What to work on:
Write the next part of the letter from the olive farm about spring confinement, starting right after its final sentence.

##### Passage to read #####

Enjoying the peace and quiet at the Olive Farm
Dear Friends,
It is the last day of April. I am at my desk looking out onto more blossoms than I have ever seen here before. It is a riot of colour and a joyous expression of nature’s determination to live and procreate.
Our “confinement” will due to ease in twelve days from now. It will be a gradual and cautious process, which I fully support. Michel and I intend to stay here and respect the rules we are following now, except we will not be obliged to print out an attestation, stating our purpose for outing every time we venture beyond the gates. In my case, I have only left the property three times in seven weeks.

##### Records #####

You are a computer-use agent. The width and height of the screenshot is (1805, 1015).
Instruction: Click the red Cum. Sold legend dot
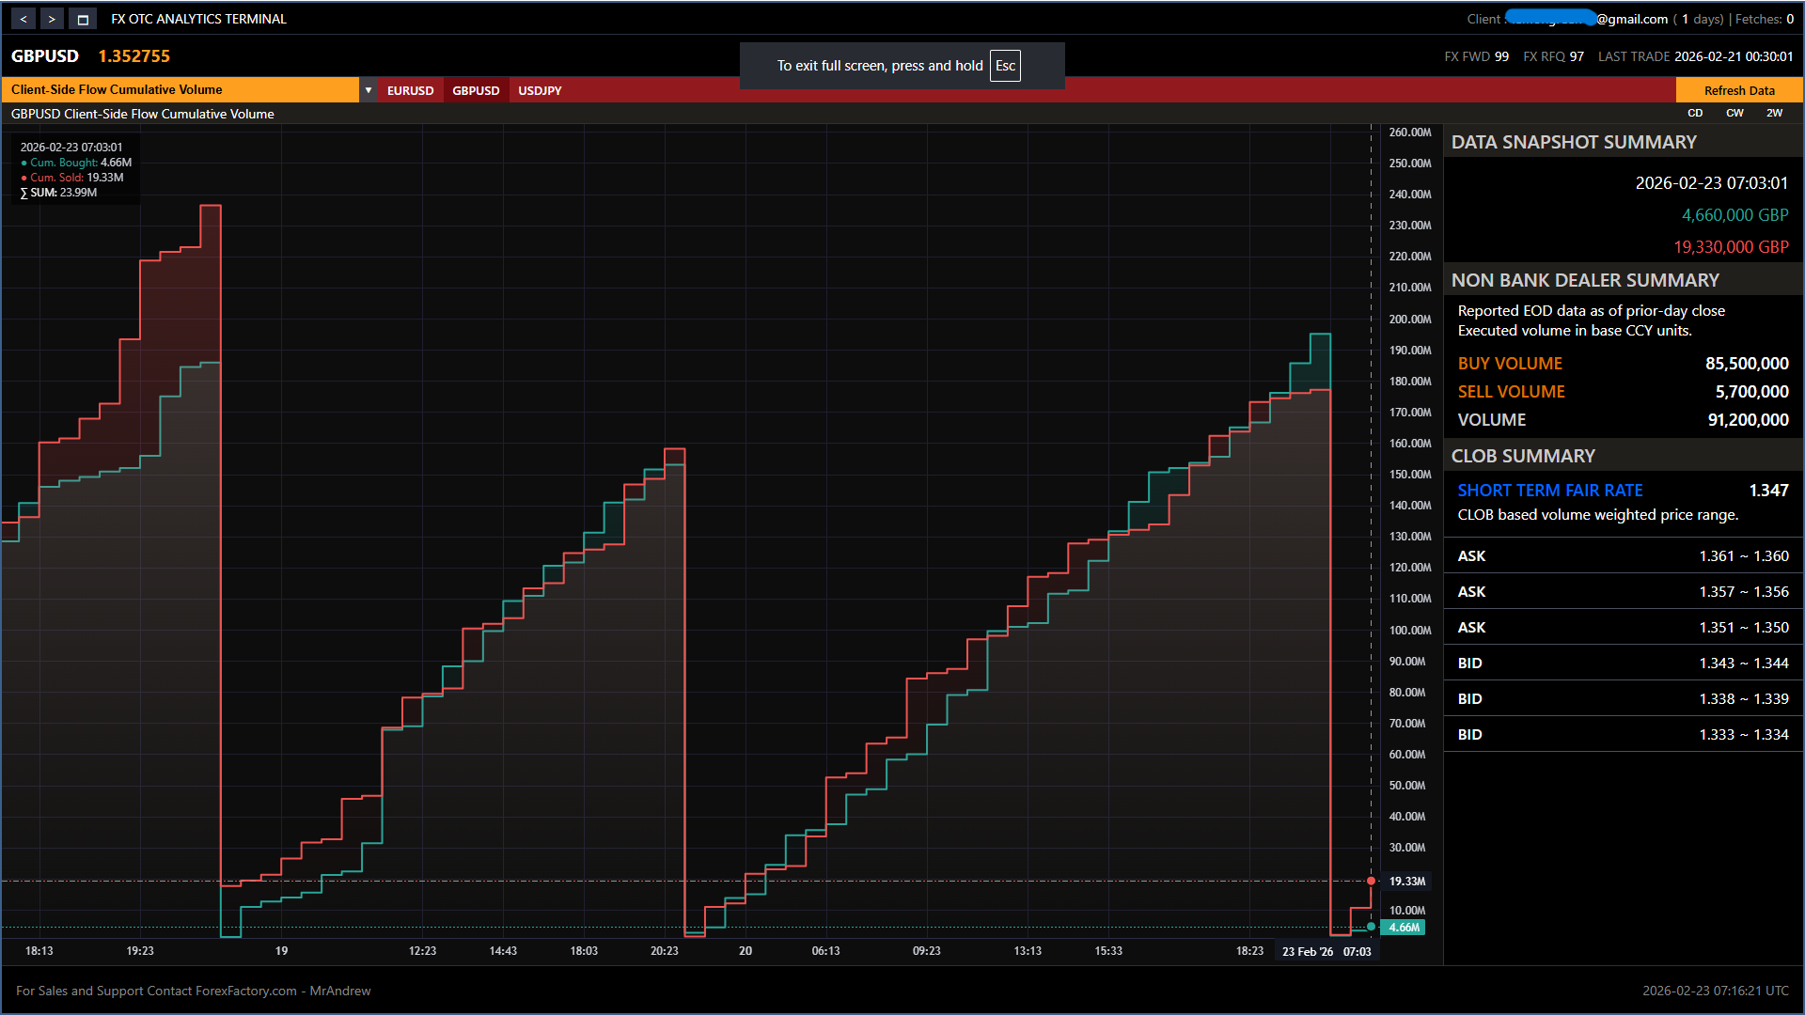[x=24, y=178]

#####
##### Records #####

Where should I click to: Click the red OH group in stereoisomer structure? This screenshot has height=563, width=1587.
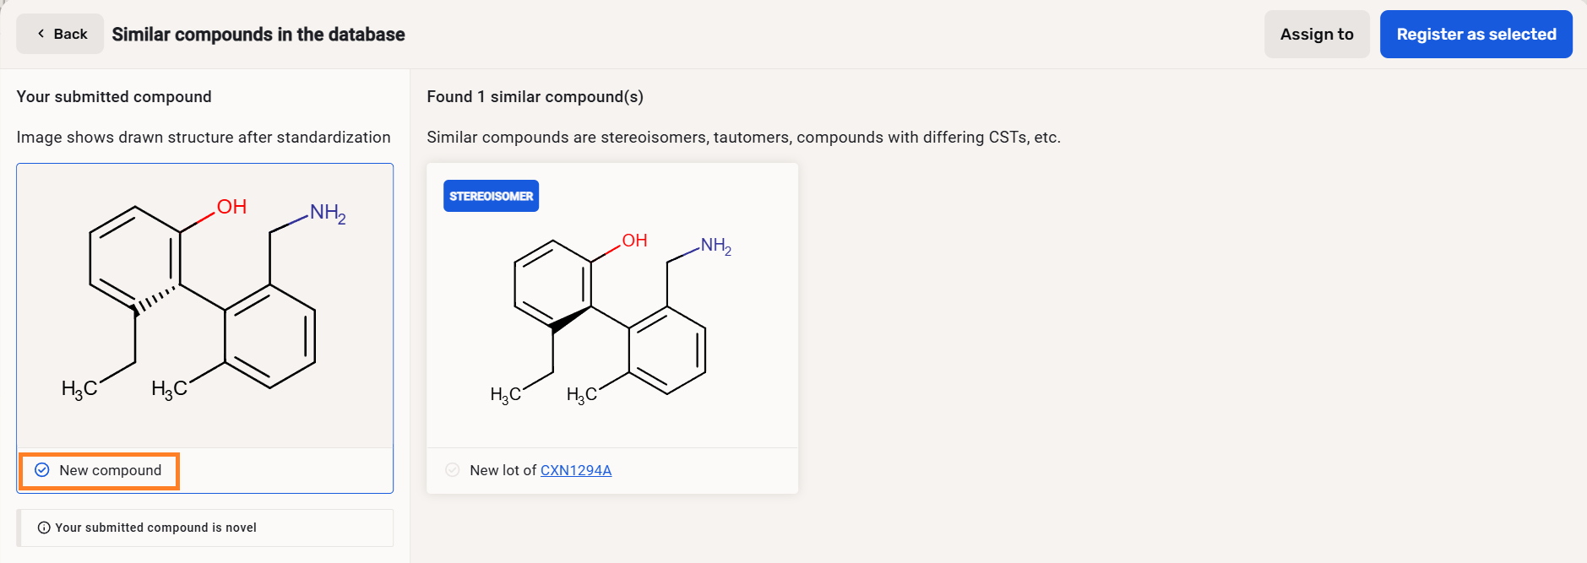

#####
##### Records #####

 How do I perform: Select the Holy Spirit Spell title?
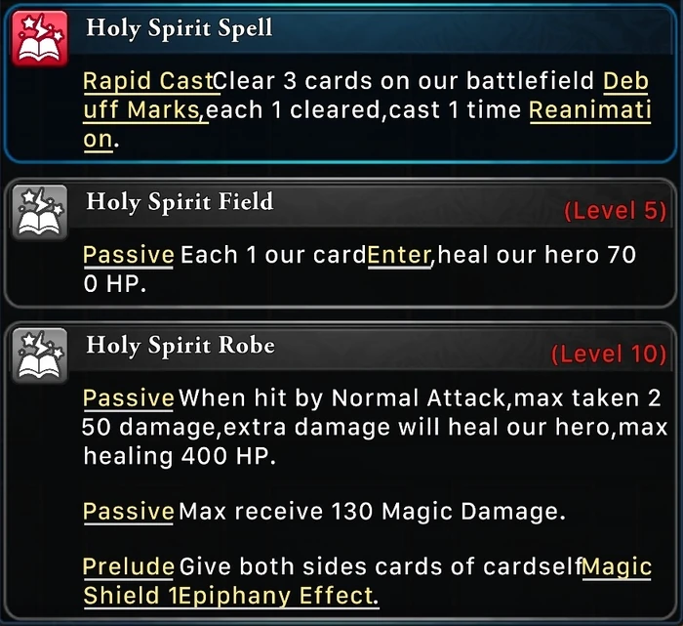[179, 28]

#####

Task answer:
We are amongst those who are blessed during these very challenging times. We have land and we have each other and our dogs. For those of you who are alone or who are closed within a confined space, I hope that you are managing to find ways to cope with this. Reading is, of course, a way to travel, to take your imagination on a journey. I have been receiving so many emails from readers who have been enjoying accompanying me along the paths of discovery in my two Olive Route books (The Olive Route and The Olive Tree). Others prefer to lose themselves in novels. Most of mine are set in France or exotic locations so there’s a splendid destination to discover. It comes with the price of the book! I have been reading a great deal myself and walking up and about the land. Swimming, too. Otherwise, I have been spending quite a fair bit of time at my desk.
Since I last wrote, at Easter, I have read Jenny Colgan’s An Island Christmas. It is the most recent of her Isle of Mure novels and as light as a feather in the best sense. A feel-good read. The Museum of Broken Promises by Elizabeth Buchan is a love story set in Paris and 1985 Prague. It is an unusual tale of love and life behind the Iron Curtain.
A must-read for me has been Edna O’Brien’s Girl. I read it twice at the beginning of the year for a literary festival award whose judging panel I had been invited on and I have returned to it recently for my own reading experience. It is not a light read but the writing is exceptional.
I am just commencing Warlight by Michale Ondaatje, set during WWII in the UK.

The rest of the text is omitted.